日本なら、病院、飲食、不動産業界の担当者は漏れなくGoogleマイビジネスに登録してローカルパック対策を行うべきだ。
他のユーザーが行った質問(People also ask)と相性の良いトピックス
これは驚くべき数字が出た。以下の棒グラフの高さを見て欲しい。25分類のトピックスのうち14分類のトピックスが50%を超えている。これは2つに1つが他のユーザーが行った検索に、他のユーザーが行った質問(People also ask)が実装されていることを意味する。
しかも、まだ日本語ではあまり見られないことから2021年以降の予想出来る未来と言えるだろう。
この統計結果は、Googleが検索キーワードと検索結果の関連性をいかに重視しているかという重要な事実を示唆している。
ここは原点に返って、ユーザーの検索意図を出来るだけ理解するように努め、それに沿ったコンテンツ作りを行うことがGoogleの検索画面で露出を拡大できる必勝法である。
SERPs対応の検索キーワードを探す方法
では、どのようにSERPsが実装されているキーワードを探すことが出来るのだろうか。ここでは、海外で普及している2種類のSEOツールを使って、解説したい。
強調スニペットに対応したキーワードを探す
- 核となるキーワードを選定
- 関連キーワードをリストアップ
- SERPsの強調スニペットが掲載しているキーワードでフィルタリング
- 実際に検索画面でどのような強調スニペットが表示されているか目視
- 同キーワードで上位表示が出来るか、差し替わる強調スニペットを打ち出せるか判断
「スキンケア」関連のキーワードでSEO対策をするとしよう。
SEMRushのKeyword Magic Tool
海外SEOツール、SEMRushのKeyword Magic Toolを使って、「スキンケア」で関連キーワードを探すと、実に15,457種類のパターンが出力された。

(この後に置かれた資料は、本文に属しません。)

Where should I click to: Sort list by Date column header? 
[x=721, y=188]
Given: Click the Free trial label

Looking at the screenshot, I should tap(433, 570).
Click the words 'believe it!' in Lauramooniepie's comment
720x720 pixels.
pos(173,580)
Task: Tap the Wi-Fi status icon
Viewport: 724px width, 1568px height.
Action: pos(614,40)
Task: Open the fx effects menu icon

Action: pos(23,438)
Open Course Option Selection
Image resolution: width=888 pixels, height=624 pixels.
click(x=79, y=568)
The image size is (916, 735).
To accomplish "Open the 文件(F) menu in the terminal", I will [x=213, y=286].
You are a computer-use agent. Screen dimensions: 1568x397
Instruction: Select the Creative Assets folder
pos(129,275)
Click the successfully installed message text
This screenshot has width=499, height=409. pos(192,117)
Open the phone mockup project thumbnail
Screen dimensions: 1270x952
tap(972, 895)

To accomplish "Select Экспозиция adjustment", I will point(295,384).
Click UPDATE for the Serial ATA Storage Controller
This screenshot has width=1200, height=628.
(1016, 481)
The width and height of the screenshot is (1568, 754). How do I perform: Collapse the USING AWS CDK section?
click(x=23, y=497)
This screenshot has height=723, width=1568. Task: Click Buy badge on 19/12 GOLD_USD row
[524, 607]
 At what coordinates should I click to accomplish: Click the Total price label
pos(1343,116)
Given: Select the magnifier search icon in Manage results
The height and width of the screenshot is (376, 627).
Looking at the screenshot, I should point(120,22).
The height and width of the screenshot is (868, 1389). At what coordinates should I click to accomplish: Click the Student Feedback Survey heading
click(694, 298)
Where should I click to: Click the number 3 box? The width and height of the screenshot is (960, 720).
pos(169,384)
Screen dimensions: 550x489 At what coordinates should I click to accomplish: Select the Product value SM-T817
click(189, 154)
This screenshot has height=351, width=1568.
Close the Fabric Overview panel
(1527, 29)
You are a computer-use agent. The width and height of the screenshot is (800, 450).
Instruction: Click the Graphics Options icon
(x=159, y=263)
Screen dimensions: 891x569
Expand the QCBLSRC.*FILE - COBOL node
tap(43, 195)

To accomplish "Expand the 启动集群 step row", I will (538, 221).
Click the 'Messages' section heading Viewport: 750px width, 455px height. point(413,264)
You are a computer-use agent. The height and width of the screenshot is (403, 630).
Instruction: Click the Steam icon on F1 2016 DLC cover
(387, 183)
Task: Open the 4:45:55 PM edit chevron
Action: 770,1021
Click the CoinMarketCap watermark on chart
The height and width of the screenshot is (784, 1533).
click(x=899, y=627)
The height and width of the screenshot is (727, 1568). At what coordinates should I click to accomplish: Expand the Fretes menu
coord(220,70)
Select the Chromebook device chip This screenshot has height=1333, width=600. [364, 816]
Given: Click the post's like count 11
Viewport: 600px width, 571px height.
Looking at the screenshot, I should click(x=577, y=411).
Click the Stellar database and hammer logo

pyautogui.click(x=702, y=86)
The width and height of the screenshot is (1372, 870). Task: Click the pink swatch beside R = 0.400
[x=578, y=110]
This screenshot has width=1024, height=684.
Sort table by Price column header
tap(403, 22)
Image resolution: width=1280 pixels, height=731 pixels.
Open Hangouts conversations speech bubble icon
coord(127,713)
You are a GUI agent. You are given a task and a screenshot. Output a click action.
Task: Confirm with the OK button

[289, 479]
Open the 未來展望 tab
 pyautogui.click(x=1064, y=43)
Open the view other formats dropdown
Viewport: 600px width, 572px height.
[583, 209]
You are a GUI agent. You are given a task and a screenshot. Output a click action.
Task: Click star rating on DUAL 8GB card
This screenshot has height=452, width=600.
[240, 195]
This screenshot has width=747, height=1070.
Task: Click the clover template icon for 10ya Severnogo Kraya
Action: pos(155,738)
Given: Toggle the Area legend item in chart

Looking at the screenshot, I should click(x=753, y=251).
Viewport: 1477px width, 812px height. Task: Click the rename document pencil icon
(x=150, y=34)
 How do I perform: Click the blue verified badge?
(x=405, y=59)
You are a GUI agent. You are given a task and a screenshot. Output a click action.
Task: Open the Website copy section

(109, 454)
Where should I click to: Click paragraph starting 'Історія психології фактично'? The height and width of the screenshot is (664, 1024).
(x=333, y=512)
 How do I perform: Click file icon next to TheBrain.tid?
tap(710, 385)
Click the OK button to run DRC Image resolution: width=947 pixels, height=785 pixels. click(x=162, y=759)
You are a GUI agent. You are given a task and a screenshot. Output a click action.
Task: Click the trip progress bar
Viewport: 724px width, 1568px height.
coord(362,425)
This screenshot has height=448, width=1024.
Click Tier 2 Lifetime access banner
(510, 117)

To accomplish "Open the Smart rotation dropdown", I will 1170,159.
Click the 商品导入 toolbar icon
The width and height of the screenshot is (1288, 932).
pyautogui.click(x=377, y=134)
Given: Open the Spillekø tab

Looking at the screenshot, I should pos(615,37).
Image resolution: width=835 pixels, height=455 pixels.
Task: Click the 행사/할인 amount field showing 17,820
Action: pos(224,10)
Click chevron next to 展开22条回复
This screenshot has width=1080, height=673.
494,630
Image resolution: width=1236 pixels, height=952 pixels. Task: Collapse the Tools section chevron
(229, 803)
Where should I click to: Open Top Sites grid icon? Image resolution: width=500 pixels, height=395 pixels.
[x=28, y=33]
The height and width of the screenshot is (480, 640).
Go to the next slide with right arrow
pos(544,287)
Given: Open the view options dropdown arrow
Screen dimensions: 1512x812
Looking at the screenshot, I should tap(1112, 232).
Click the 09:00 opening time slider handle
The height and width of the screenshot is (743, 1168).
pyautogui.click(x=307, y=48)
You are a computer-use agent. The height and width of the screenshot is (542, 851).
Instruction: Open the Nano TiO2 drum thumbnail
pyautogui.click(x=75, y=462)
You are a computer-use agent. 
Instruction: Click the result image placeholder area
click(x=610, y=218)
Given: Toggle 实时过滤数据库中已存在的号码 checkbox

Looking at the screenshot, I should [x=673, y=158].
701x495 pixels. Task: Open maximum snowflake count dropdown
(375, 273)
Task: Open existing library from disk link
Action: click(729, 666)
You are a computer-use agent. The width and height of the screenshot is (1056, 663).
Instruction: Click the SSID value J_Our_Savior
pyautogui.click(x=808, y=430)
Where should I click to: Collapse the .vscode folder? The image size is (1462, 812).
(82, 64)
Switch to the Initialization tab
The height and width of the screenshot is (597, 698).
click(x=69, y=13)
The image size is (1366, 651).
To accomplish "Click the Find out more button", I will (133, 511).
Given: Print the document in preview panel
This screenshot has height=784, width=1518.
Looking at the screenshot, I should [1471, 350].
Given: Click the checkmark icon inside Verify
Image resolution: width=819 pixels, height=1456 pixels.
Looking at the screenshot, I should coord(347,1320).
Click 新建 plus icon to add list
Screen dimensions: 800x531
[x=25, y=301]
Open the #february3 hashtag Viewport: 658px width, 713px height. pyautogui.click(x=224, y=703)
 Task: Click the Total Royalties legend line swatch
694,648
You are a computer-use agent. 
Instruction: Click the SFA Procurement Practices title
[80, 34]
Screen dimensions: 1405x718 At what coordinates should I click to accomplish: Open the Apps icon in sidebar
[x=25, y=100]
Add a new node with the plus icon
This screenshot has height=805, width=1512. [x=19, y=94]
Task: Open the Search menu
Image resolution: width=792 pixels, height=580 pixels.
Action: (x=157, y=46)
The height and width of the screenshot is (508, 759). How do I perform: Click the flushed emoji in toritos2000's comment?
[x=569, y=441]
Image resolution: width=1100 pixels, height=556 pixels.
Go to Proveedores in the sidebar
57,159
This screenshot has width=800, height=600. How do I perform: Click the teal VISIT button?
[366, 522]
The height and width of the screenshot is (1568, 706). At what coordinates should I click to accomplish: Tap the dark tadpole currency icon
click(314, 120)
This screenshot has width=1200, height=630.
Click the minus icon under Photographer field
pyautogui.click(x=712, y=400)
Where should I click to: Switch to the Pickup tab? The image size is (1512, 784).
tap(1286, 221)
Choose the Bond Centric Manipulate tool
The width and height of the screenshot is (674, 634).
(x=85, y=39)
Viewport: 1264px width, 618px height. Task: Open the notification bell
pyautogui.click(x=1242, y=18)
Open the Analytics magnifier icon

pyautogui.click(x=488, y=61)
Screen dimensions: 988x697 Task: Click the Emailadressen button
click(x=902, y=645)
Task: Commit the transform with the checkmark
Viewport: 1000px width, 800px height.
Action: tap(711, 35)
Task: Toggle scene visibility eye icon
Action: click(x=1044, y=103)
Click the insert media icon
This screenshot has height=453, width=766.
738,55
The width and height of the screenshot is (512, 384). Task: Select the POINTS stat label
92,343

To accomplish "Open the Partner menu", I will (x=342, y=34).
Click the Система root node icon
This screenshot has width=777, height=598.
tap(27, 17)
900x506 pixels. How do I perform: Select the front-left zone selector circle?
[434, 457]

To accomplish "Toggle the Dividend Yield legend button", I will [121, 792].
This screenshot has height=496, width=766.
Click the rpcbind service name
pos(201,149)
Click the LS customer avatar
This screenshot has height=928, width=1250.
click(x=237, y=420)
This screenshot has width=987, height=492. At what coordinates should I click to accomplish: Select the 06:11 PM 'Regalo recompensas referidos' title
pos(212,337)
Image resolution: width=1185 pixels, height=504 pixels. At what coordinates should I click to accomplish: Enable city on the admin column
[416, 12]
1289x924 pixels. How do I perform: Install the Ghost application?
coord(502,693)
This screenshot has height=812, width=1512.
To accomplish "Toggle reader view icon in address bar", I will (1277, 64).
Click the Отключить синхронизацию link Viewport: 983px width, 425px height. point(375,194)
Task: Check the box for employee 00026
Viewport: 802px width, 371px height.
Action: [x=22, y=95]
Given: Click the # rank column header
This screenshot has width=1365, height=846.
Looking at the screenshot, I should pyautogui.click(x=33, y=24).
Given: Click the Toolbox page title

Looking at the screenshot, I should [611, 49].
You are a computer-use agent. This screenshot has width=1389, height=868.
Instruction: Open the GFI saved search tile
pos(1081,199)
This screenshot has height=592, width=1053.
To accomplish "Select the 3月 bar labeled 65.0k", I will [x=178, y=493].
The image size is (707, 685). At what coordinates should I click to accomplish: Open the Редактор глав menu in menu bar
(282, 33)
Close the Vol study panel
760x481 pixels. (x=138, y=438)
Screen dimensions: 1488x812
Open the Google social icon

「詳細設定」の中の「SERPの機能」から「強調スニペット」にチェックし、「適用」する。
すると、強調スニペットが実装された87種類のキーワードが出力された。
1番上の「酒さ スキンケア」は実装されていなかったので、上から2つ目の「スキンケア 手順」をGoogleで検索すると、確かに強調スニペットが実装されていることが確認出来た。
同じ作業を別のツールで行ってみよう。
ahrefsのKeywords Explorer
こちらも海外で非常に多く使われているSEOツールahrefsで同じキーワードでリストアップした。
すると、4,491種類のキーワードが出力された。数はSEMRushより少なかった。
そこから同じように「SERP Features」の「Featured Snippet」(強調スニペット)にチェックをいれ、「Apply」をクリックする。
すると、35種類の強調スニペットが実装されたキーワードが絞られてリストアップされた。
一番上の「スキンケア 基本」でGoogle検索をすると、確かに強調スニペットが存在することが確認出来た。
このように、SEOツールによって出力されるキーワードの数は異なるものの、SERPs対応のキーワードをあらかじめ探し、それらの上位表示の最大化を狙うことが可能だ。
SERPs対策の実装方法
では、どのように検索結果画面で目立たせる為の施策(SERPs対策)を実装すれば良いのだろうか。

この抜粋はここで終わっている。